▶ _WHAT THE TASK REQUIRES_
Nothing but the records, transcribed exactly, should appear in the answer; leave the pictures out.

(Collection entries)

────────────────

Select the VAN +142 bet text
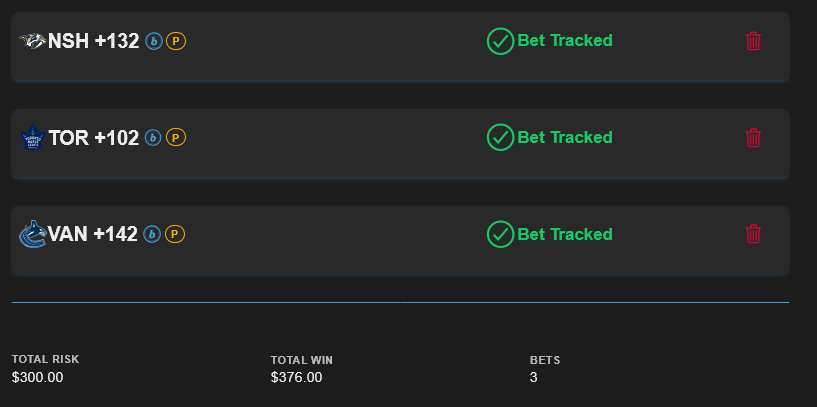This screenshot has width=817, height=407. pos(93,234)
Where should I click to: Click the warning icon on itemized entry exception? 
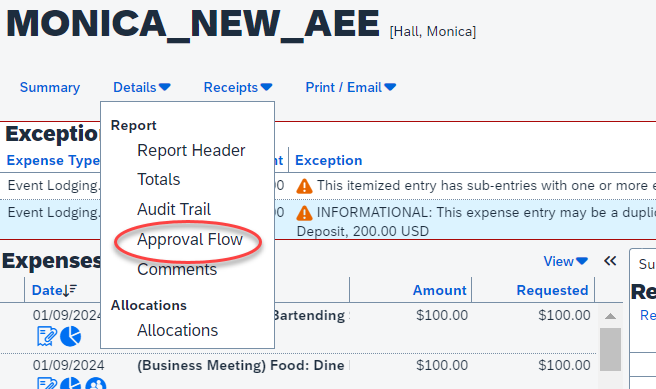(x=304, y=186)
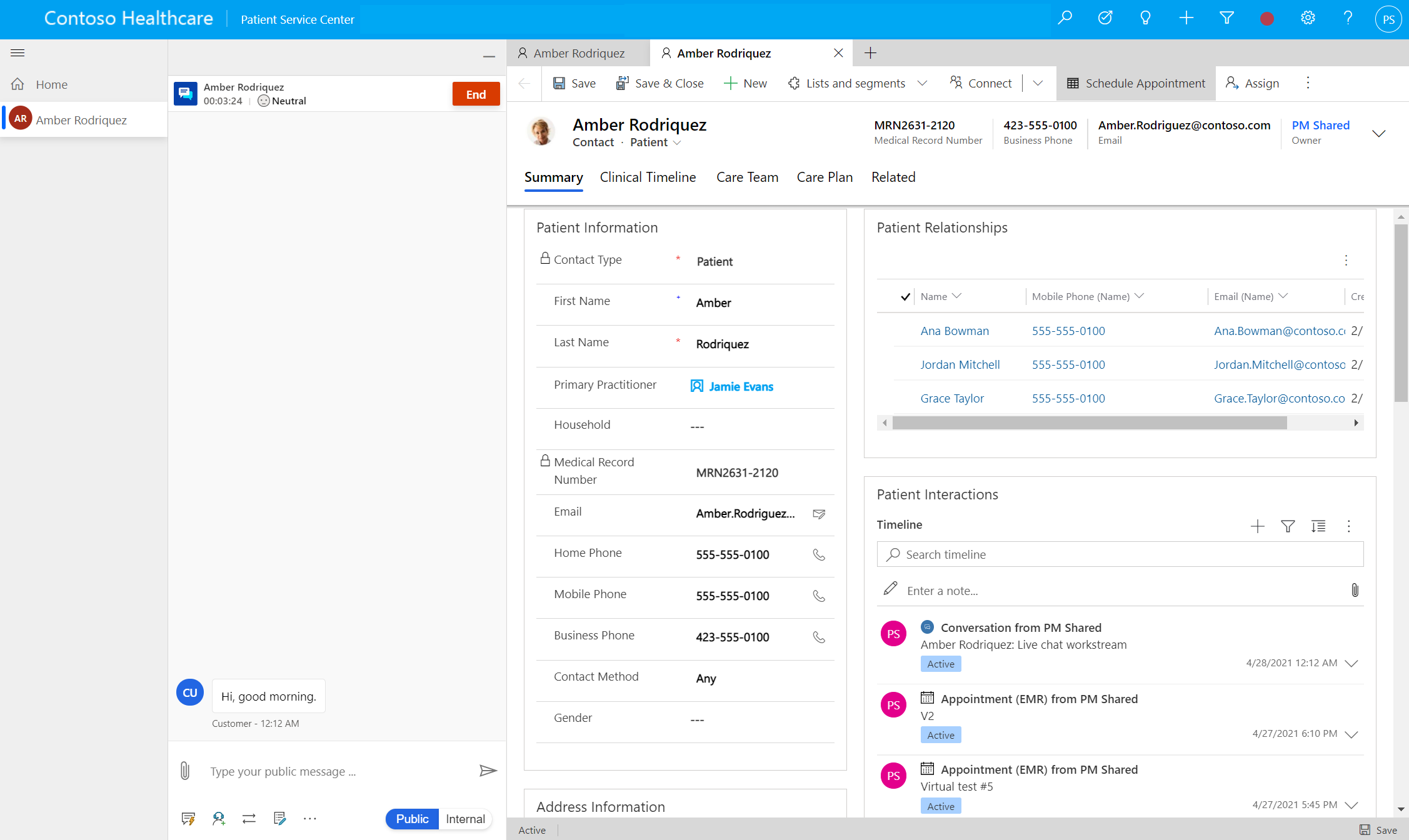
Task: Click the email copy icon next to Amber Rodriguez email
Action: [819, 513]
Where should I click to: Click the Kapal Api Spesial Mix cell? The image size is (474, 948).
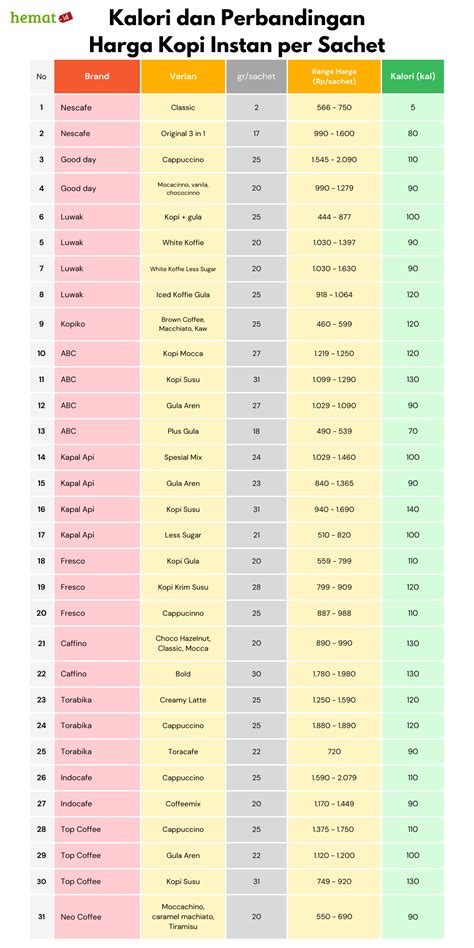pos(183,457)
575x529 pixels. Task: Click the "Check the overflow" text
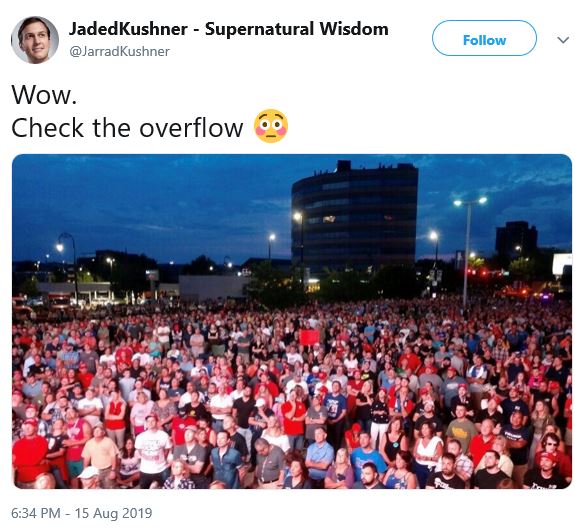[127, 128]
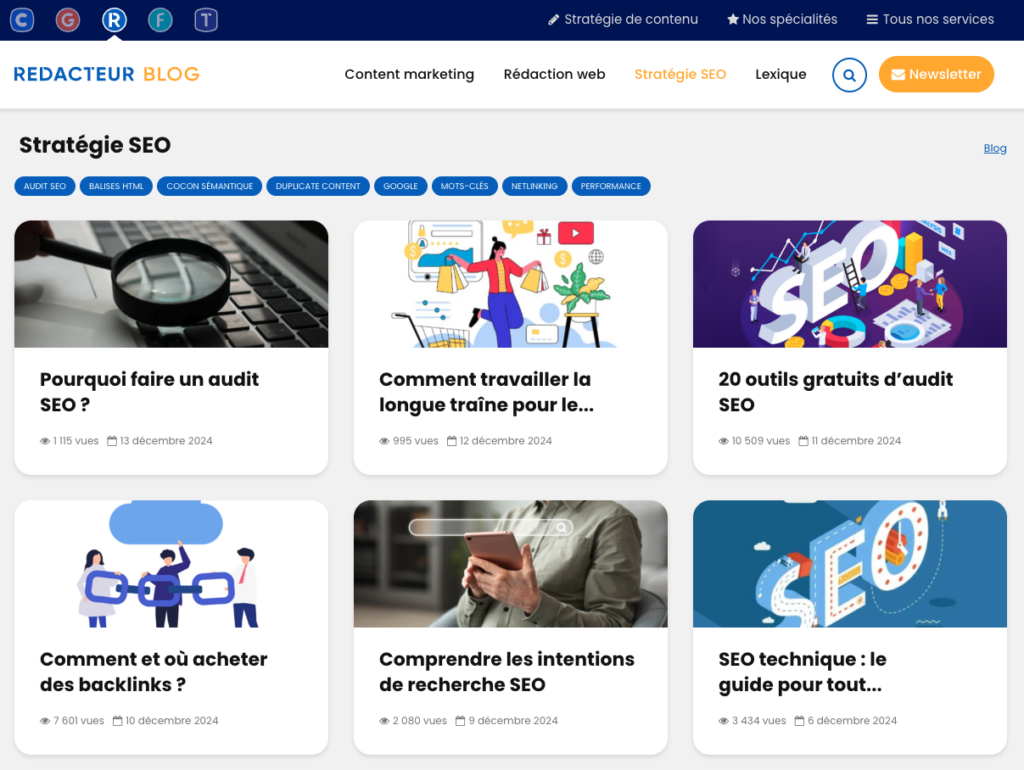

────────────────

▶ _EXERCISE SOLUTION_
Select the VAN +142 bet text
This screenshot has width=817, height=407. pos(93,234)
Where should I click to: Click the warning icon on itemized entry exception? 
(x=304, y=186)
Task: Click the email copy icon next to Amber Rodriguez email
Action: [819, 513]
Where should I click to: Click the Kapal Api Spesial Mix cell? The image size is (474, 948).
pos(183,457)
575x529 pixels. Task: Click the "Check the overflow" text
[127, 128]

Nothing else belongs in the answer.